La Comédie est donc vne Contrefaisance D'vn fait qu'on tient meschant par la commune vsance ; Mais non pas si meschant qu'à sa meschanceté Vn remède ne puisse estre bien aporlé, Comme quand vn garçon vne fille a rauie, On peut en l'espousant luy racheter la vie.
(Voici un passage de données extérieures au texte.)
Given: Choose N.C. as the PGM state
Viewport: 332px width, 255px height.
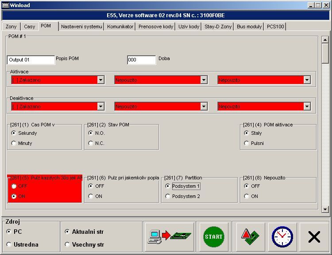Looking at the screenshot, I should point(91,143).
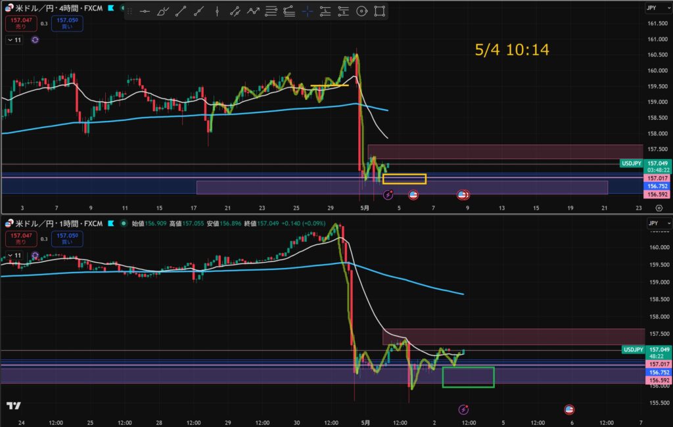
Task: Collapse the 11 indicators legend on upper chart
Action: tap(14, 40)
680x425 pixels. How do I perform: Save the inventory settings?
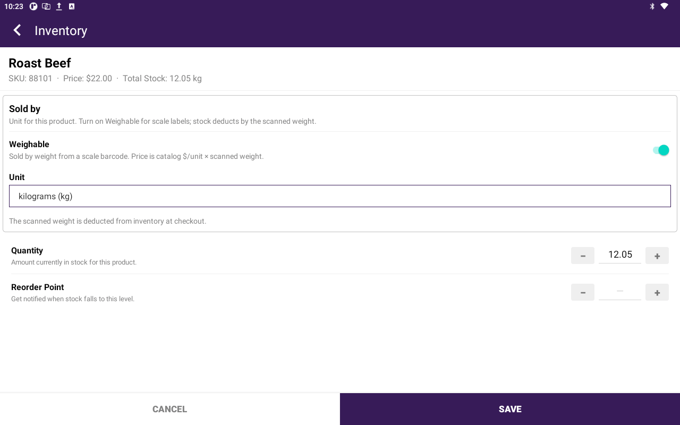click(x=510, y=409)
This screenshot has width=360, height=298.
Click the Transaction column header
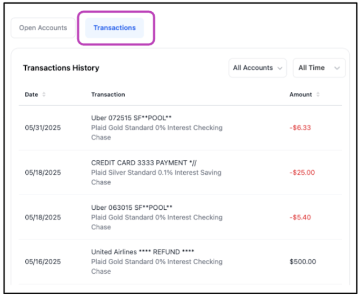pos(108,95)
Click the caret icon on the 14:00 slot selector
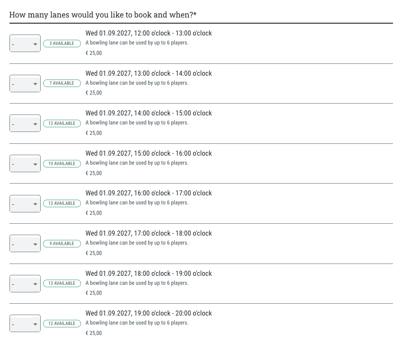This screenshot has width=402, height=343. 36,123
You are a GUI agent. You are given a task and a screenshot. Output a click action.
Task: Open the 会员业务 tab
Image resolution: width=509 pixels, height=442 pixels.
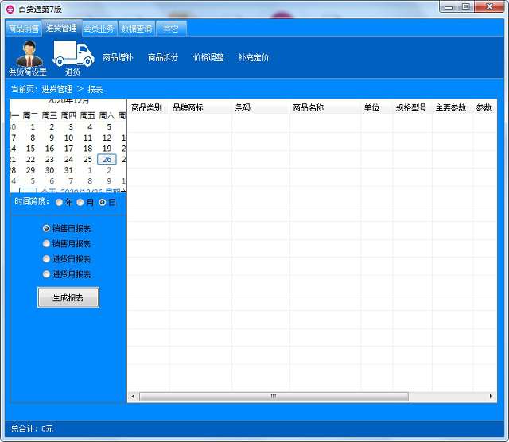pos(99,29)
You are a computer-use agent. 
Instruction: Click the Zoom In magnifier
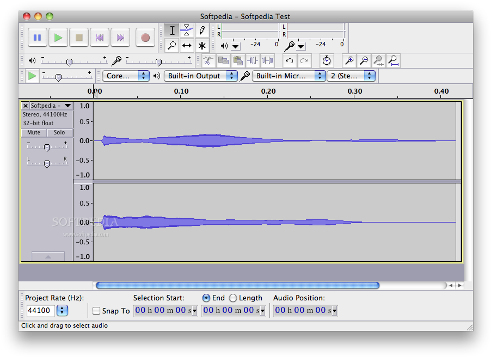coord(349,61)
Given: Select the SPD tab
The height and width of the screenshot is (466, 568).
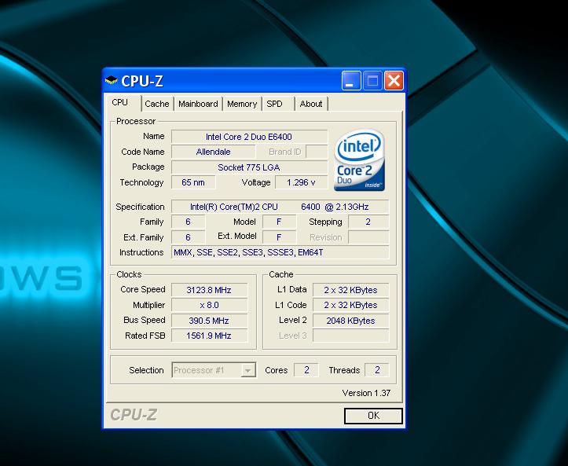Looking at the screenshot, I should (274, 104).
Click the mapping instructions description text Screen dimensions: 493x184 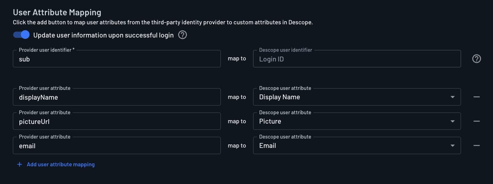pos(163,23)
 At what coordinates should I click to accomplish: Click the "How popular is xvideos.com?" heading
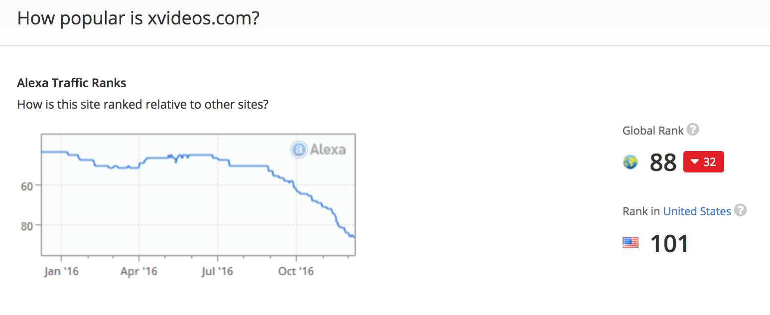click(x=138, y=18)
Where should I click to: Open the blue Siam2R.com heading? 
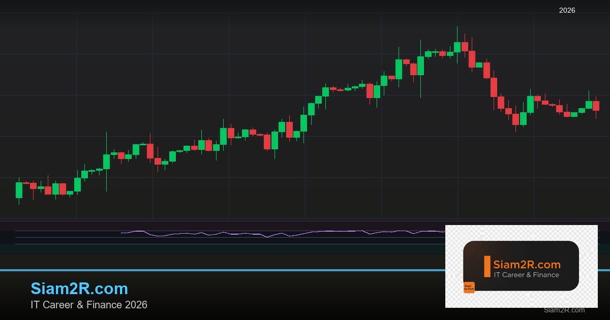(79, 289)
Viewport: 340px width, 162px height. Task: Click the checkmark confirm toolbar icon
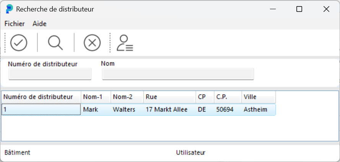(19, 43)
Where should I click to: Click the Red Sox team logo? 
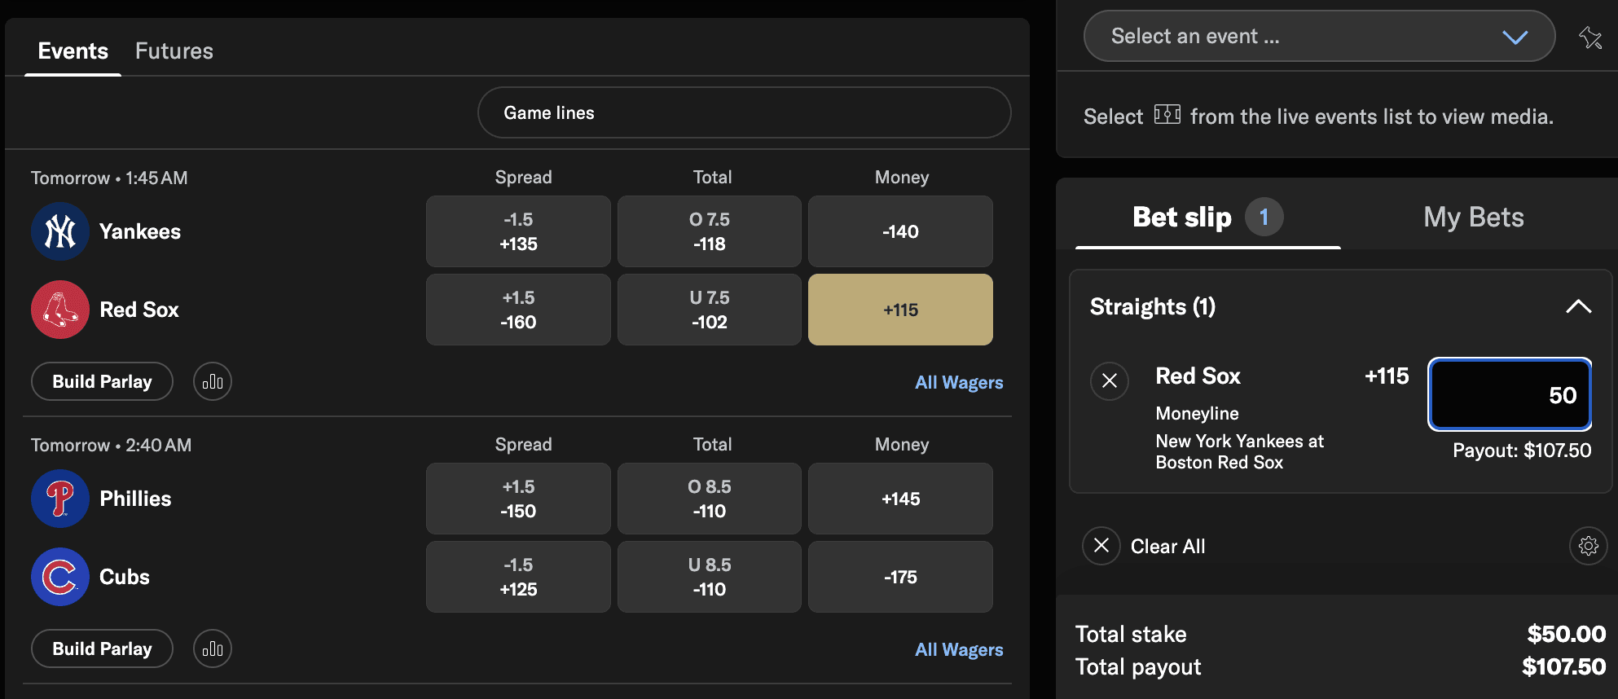(59, 310)
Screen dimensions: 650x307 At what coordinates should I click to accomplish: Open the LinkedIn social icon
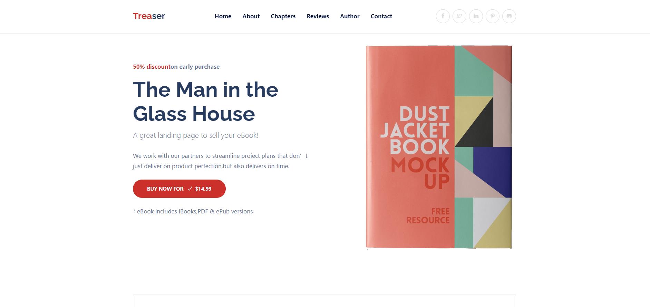pos(476,16)
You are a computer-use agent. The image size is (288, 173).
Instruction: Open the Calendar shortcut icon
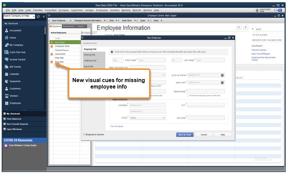click(x=6, y=74)
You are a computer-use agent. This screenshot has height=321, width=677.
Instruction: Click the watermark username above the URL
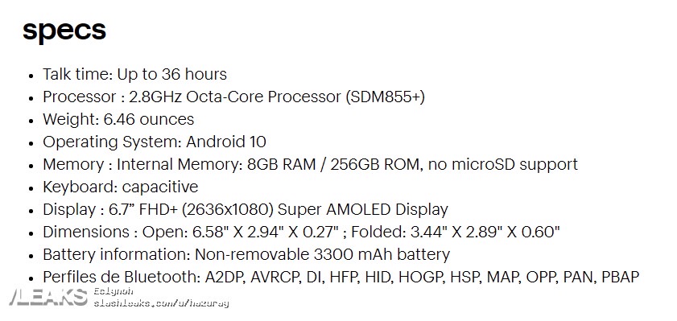tap(114, 291)
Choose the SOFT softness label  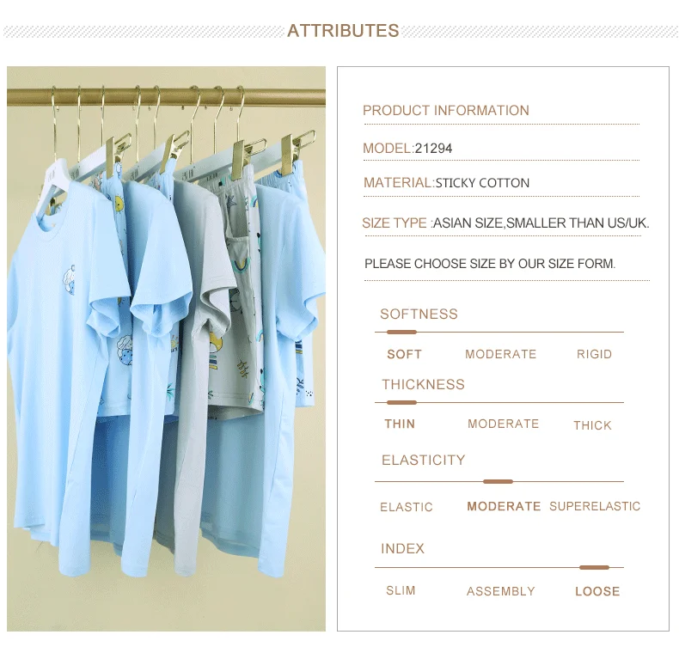click(404, 355)
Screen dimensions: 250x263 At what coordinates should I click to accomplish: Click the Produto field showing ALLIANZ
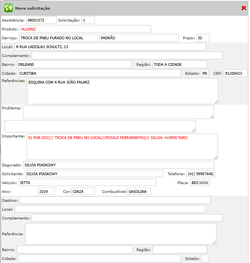pos(85,29)
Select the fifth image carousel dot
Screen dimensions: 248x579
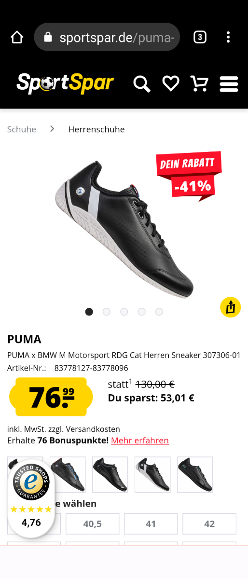coord(159,312)
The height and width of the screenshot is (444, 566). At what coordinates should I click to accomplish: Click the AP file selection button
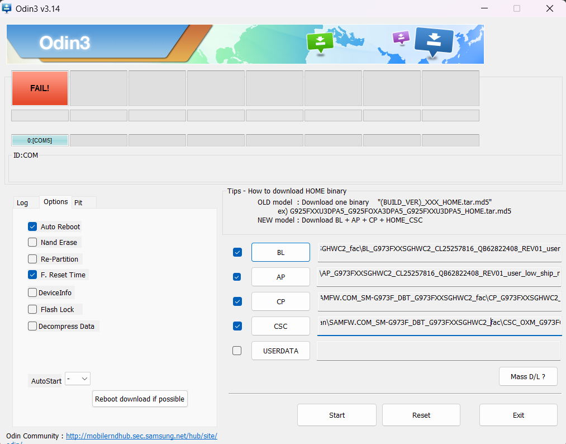point(280,277)
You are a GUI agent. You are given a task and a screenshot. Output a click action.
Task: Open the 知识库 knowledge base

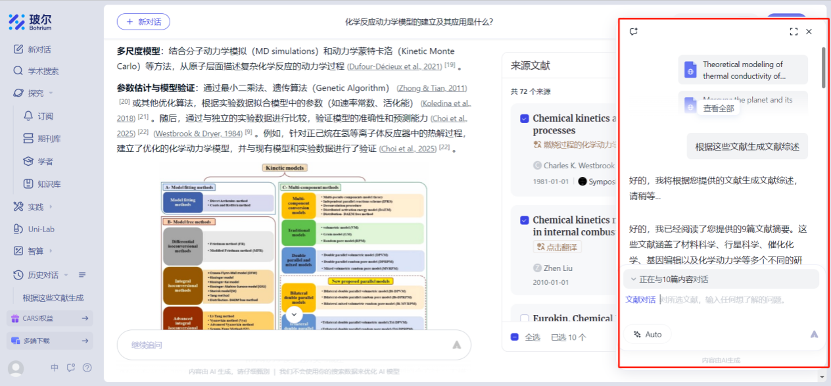click(49, 184)
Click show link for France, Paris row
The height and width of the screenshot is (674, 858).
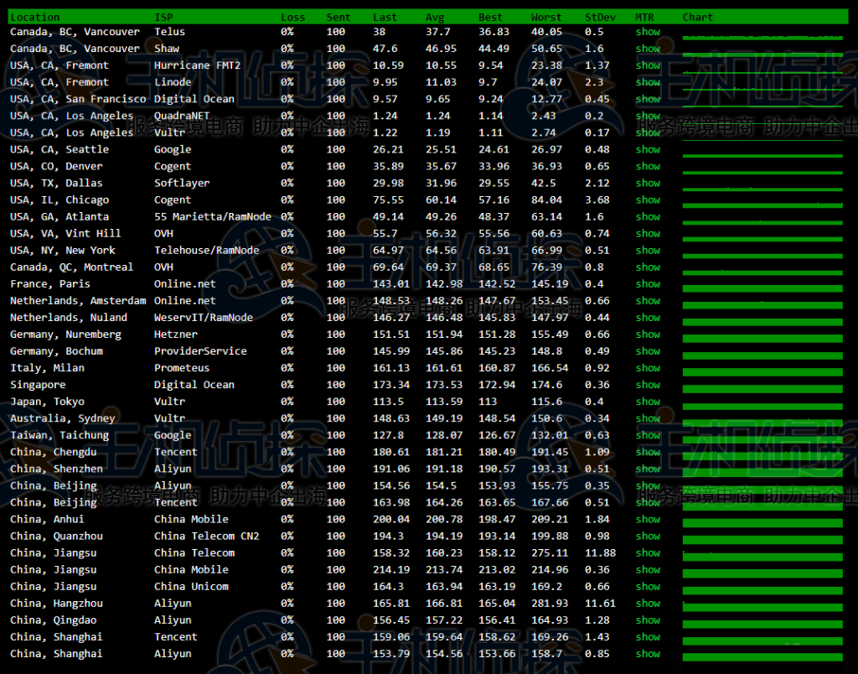[648, 283]
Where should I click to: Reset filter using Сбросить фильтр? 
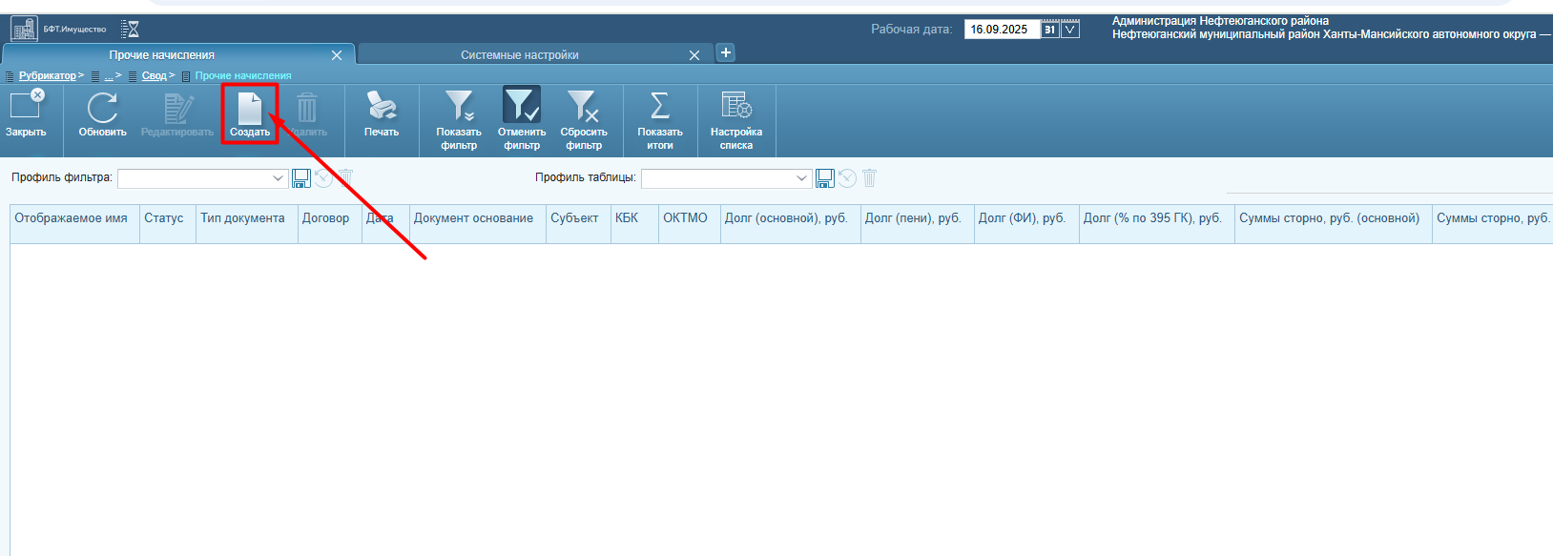tap(584, 120)
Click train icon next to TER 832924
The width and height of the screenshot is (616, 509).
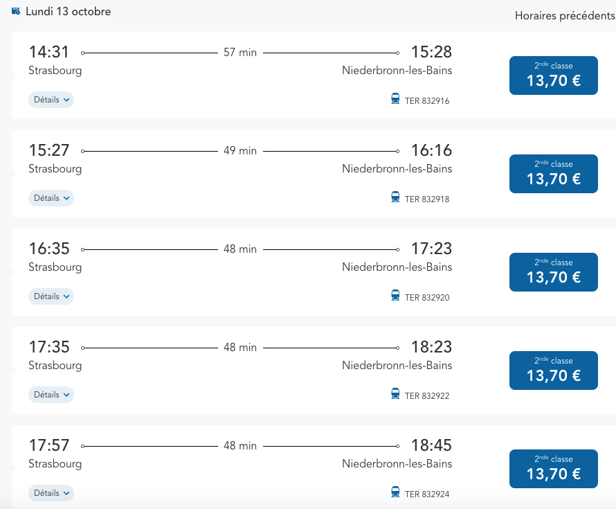(x=395, y=492)
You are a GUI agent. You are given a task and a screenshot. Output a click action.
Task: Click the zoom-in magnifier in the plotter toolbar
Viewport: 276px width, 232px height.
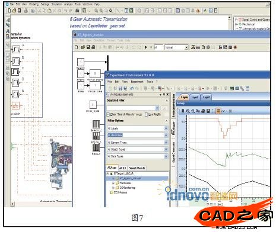[188, 111]
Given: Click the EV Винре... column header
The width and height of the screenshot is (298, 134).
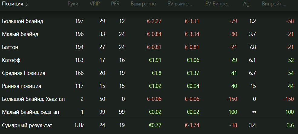Looking at the screenshot, I should (218, 4).
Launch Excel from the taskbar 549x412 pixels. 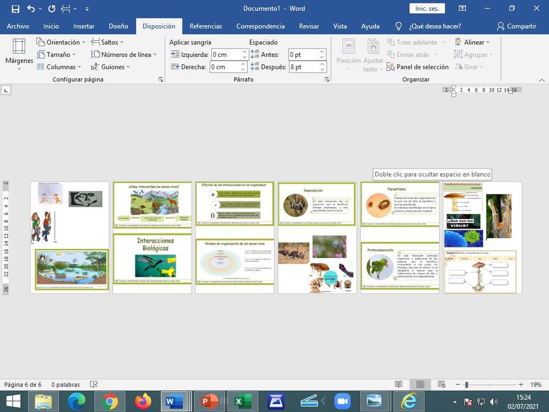[x=243, y=402]
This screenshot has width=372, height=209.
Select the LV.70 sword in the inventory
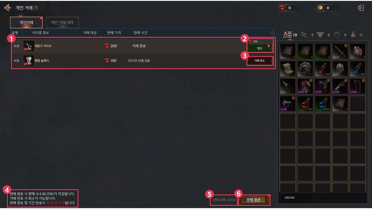point(340,51)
Telle dire on pourroit la mocquable laideur D'vn visage qui fait rire son regardeur : Car estre contrefait, auoir la bouche torte. C'est vn défaut sans mal pour celuy qui le porte.

Mais le suiet Tragic est vn fait imité De chose iuste et graue, en ses vers limité, Auquel on y doit voir de l'affreux, du terrible, Vn fait non attendu, qui tienne de l'horrible, Du pitoyable aussi, le cœur attendrissant D'vn Tigre furieux, d'vn Lion rugissant : Comme quand Rodomont, abusé par cautelle, Meurtrit se repentant la pudique Isabelle, Ou comme quand Creon, aux siens trop inhumain, Vit sa femme et son fils s'occire de leur main.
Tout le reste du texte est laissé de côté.